General provisions as to liquidators
(1) The liquidator
shall conduct the proceedings in winding up the company and
perform such duties in reference thereto as the Court may impose.
(2) Where the
Official liquidator becomes or acts as liquidator, there shall
be paid to the Central Government out of the assets of the company
such fees as may be prescribed.
(3) The acts
of a liquidator shall be valid, notwithstanding any defect that
may afterwards be discovered in his appointment or qualification;
Provided
that nothing in his sub-section shall be deemed to give validity
to acts done by a liquidator after his appointment has been
shown to be invalid.
452.
Style, etc., of liquidator
A liquidator
shall be described by the style of "The Official Liquidator"

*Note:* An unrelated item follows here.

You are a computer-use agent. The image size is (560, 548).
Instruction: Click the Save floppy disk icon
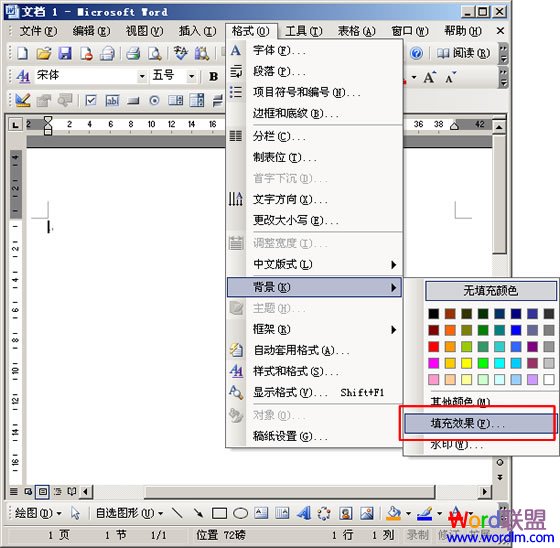tap(65, 54)
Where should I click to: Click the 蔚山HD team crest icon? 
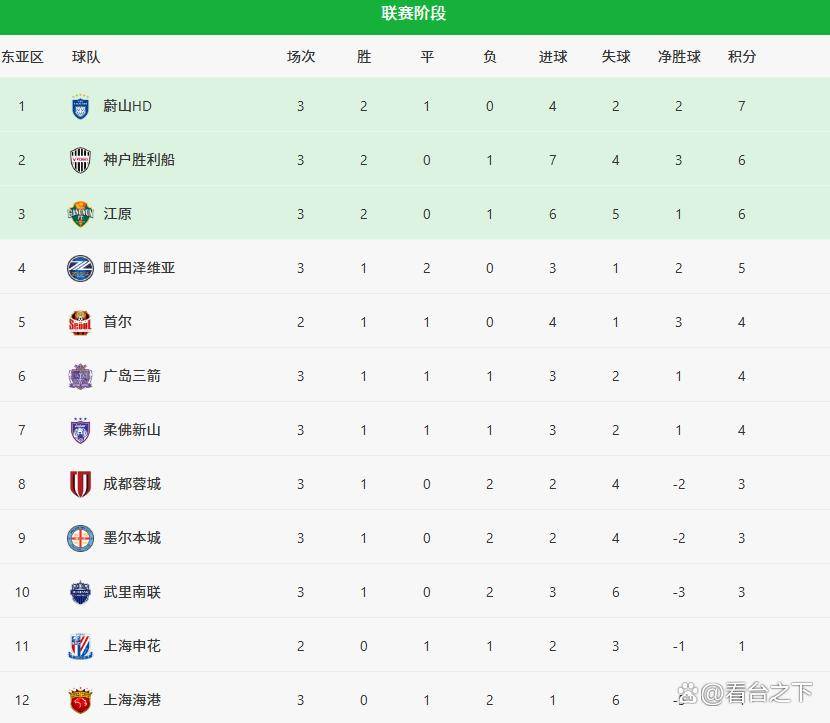coord(80,106)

of the particular company in respect of which he acts, and not
by his individual name.
453.
Receiver not to be appointed of assets with liquidator
A receiver
shall not be appointed of assets in the hands of a liquidator
except by, or with the leave of, the Court.
454.
Statement of affairs to be made to Official Liquidator
(1) Where the
Court has made a winding up order or appointed the Official
Liquidator as provisional liquidator, unless the Court in its
discretion otherwise orders, there shall be made out and submitted
to the Official Liquidator a statement as to the affairs of
the company in the prescribed form, verified by an affidavit,
and containing the following particulars, namely: -
(a) the assets
of the company, stating separately the cash balance in hand
and at the bank, if any, and the negotiable securities, if any,
held by the company;
(b) its debts
and liabilities;
(c) the names,
residences and occupations of its creditors, stating separately
the amount of secured and unsecured debts; and in the case of
secured debts, particulars of the securities given, whether
by the company or an officer thereof, their value and the dates
on which they were given;
(d) the debts
due to the company and the names, residences and occupations
of the persons from whom they are due and the amount likely
to be realised on account thereof;
(e) such further
or other information as may be prescribed, or as the Official
Liquidator may require.
(2) The statement
shall be submitted and verified by one or more of the persons
who are at the relevant date the directors and by the person
who is at that date the manager, secretary or other chief officer
of the company, or by such of the persons hereinafter in this
sub-section mentioned, as the Official Liquidator, subject to
the direction of the Court, may require to submit and verify
the statement, that is to say, persons -
(a) who are or
have been officers of the company;
(b) who have
taken part in the formation of the company at any time within
one year before the relevant date;
(c) who are in
the employment of the company, or have been in the employment
of the company within the said year, and are, in the opinion
of the Official Liquidator, capable of giving the information
required;
(d) who are or
have been within the said year officers of, or in the employment
of, a company which is, or within the said year was, an officer
of the company to which the statement relates.